GPL-3.0 and AGPL-3.0 are strong copyleft licenses: if you distribute software that includes GPL-licensed code as a combined work, you are legally required to release your entire application's source code under the GPL. AGPL extends this obligation to server-side use — running an AGPL-licensed library as part of a SaaS application may trigger source disclosure obligations. This is not a theoretical risk; companies have faced legal action for GPL non-compliance. CWE-1357 covers the risk of using components whose terms you have not adequately evaluated. This check is rated critical because the business consequence — compelled open-sourcing of proprietary code — is irreversible and can fundamentally undermine your competitive position or commercial model.
Critical because GPL or AGPL in production dependencies of a proprietary commercial application may legally compel source disclosure of the entire codebase, an irreversible and commercially catastrophic outcome.
For each GPL or AGPL dependency, find a permissively-licensed alternative first. If no alternative exists, check whether the package offers a commercial license exception. Automate license compliance in CI:
npx license-checker --production --failOn 'GPL-2.0;GPL-3.0;AGPL-3.0'
Store the approved license allow-list in a .config/license-policy.json and run the check on every build. For LGPL packages (a weaker copyleft), document that they are used without modification — LGPL permits use in proprietary software when the LGPL component remains replaceable.

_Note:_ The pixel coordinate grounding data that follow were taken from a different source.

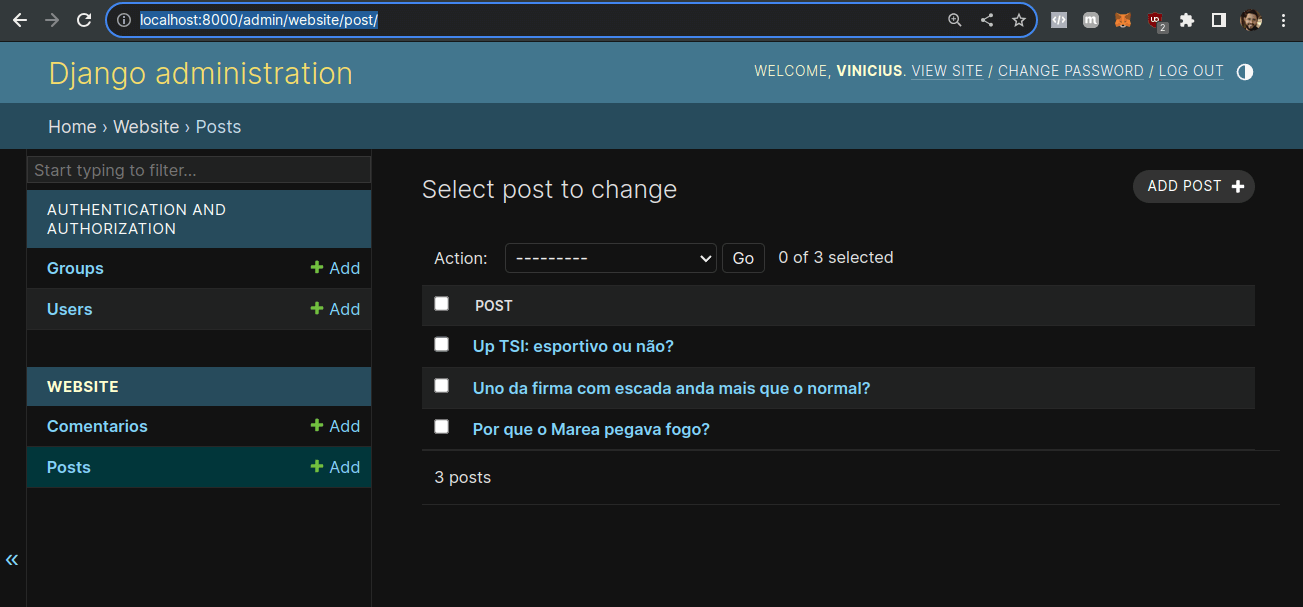
Task: Go to Website in the breadcrumb
Action: click(x=146, y=127)
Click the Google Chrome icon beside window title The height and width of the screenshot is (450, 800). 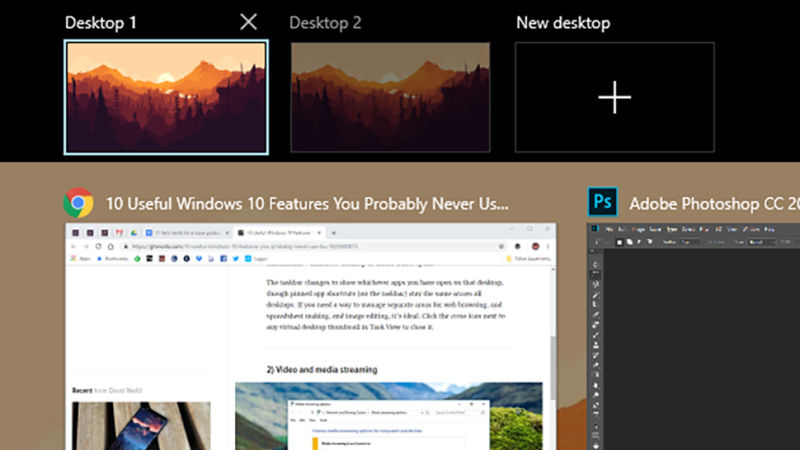pyautogui.click(x=78, y=203)
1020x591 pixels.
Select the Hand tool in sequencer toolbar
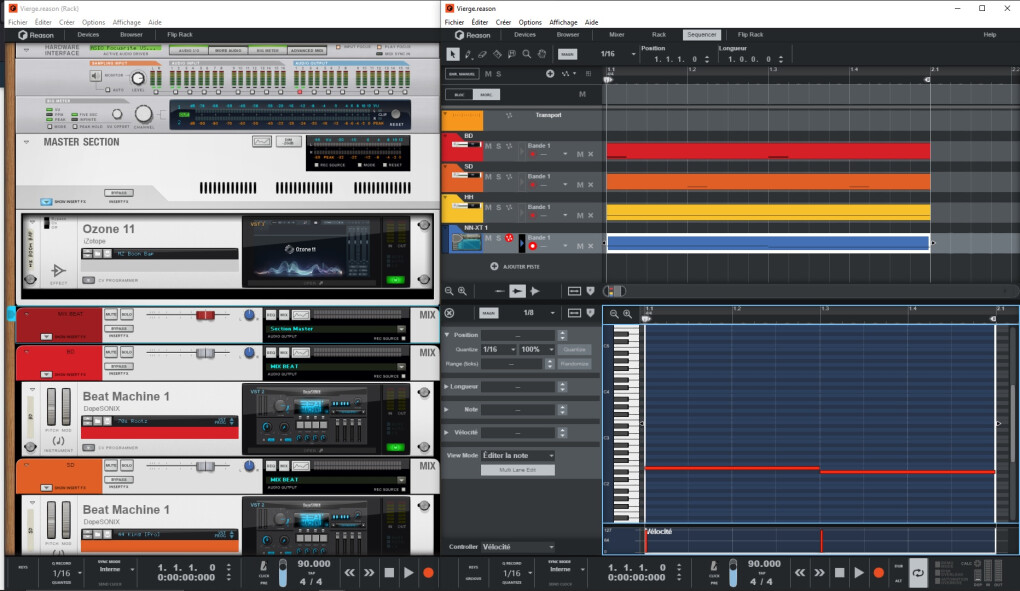click(542, 54)
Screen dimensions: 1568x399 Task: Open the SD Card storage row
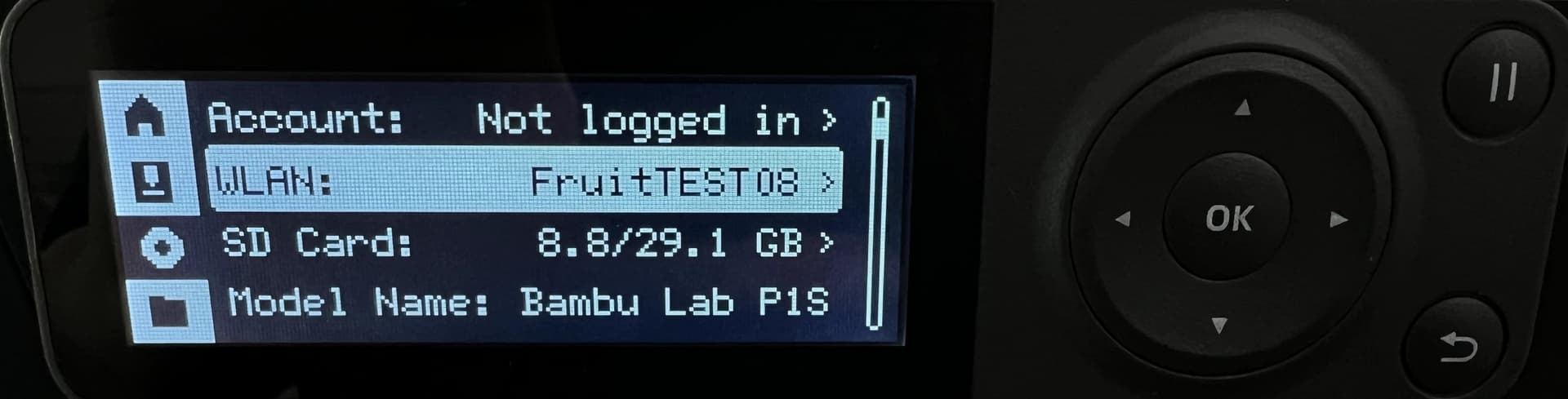[x=528, y=243]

ID: dependency-supply-chain.license.no-copyleft-violation
Severity: critical
What to look for: Examine production dependencies (dependencies in package.json) for packages licensed under GPL (v2 or v3), AGPL, LGPL, EUPL, or other copyleft licenses. The most common culprits in the npm ecosystem are: packages using GPL for their CLI while offering a commercial license, packages that changed licenses in newer versions, and packages that carry LGPL which may require dynamic linking accommodations. Common signals: check the license field in each package's own package.json (accessible at node_modules/package-name/package.json). GPL and AGPL in a proprietary project's dependencies means you may be legally obligated to release your source code. Count every dependency with a copyleft license (GPL, AGPL, LGPL, MPL) and enumerate each. Classify whether the usage pattern triggers copyleft obligations.
Pass criteria: All production dependencies use permissive licenses (MIT, Apache 2.0, BSD-2-Clause, BSD-3-Clause, ISC, 0BSD, CC0) or licenses with acceptable commercial terms. No GPL, AGPL, or EUPL licenses in production dependencies for a proprietary project. Weak copyleft licenses (MPL-2.0, LGPL-2.1, LGPL-3.0): These are a PASS, not a fail, but the detail field MUST note the obligation. MPL-2.0 requires that modifications to MPL-licensed files be released under MPL-2.0 (file-level copyleft). LGPL requires that the LGPL component remain replaceable. Example detail for a pass with weak copyleft: "All production licenses permissive. Note: next-mdx-remote@5.0.0 is MPL-2.0 — modifications to its source files must be released under MPL-2.0 (file-level copyleft obligation). No action needed if using without modification." At least 1 implementation must be confirmed.
Fail criteria: One or more production dependencies use GPL, AGPL, EUPL, or another strong copyleft license, and the project appears to be a proprietary commercial application. Weak copyleft (MPL-2.0, LGPL) does NOT trigger a fail — see pass criteria for handling.
Skip (N/A) when: The project is itself open-source under a GPL-compatible license (check the project's own license field in package.json or a LICENSE file). Or: no package.json detected.
Cross-reference: The no-unknown-licenses check identifies packages with unresolvable licenses that may hide copyleft obligations.
Detail on fail: "Package 'some-gpl-lib@2.0.0' in dependencies is licensed GPL-3.0 — using GPL-licensed packages in proprietary commercial software may require releasing your source code" List up to 3 packages.
Remediation: Using GPL-licensed packages in a proprietary commercial application may legally obligate you to release your entire application's source code. This is a serious business and legal risk.
For each GPL-licensed dependency:
LGPL is somewhat less restrictive — it generally allows use in proprietary software if the LGPL component is dynamically linked and replaceable. But this is nuanced in the Node.js context.
Note: This check cannot determine your project's commercial vs. open-source intent with certainty — it flags the risk for your review.
Run npx license-checker --production --onlyAllow from package.json scripts to catch copyleft violations. Store the allow-list in .config/license-policy.json.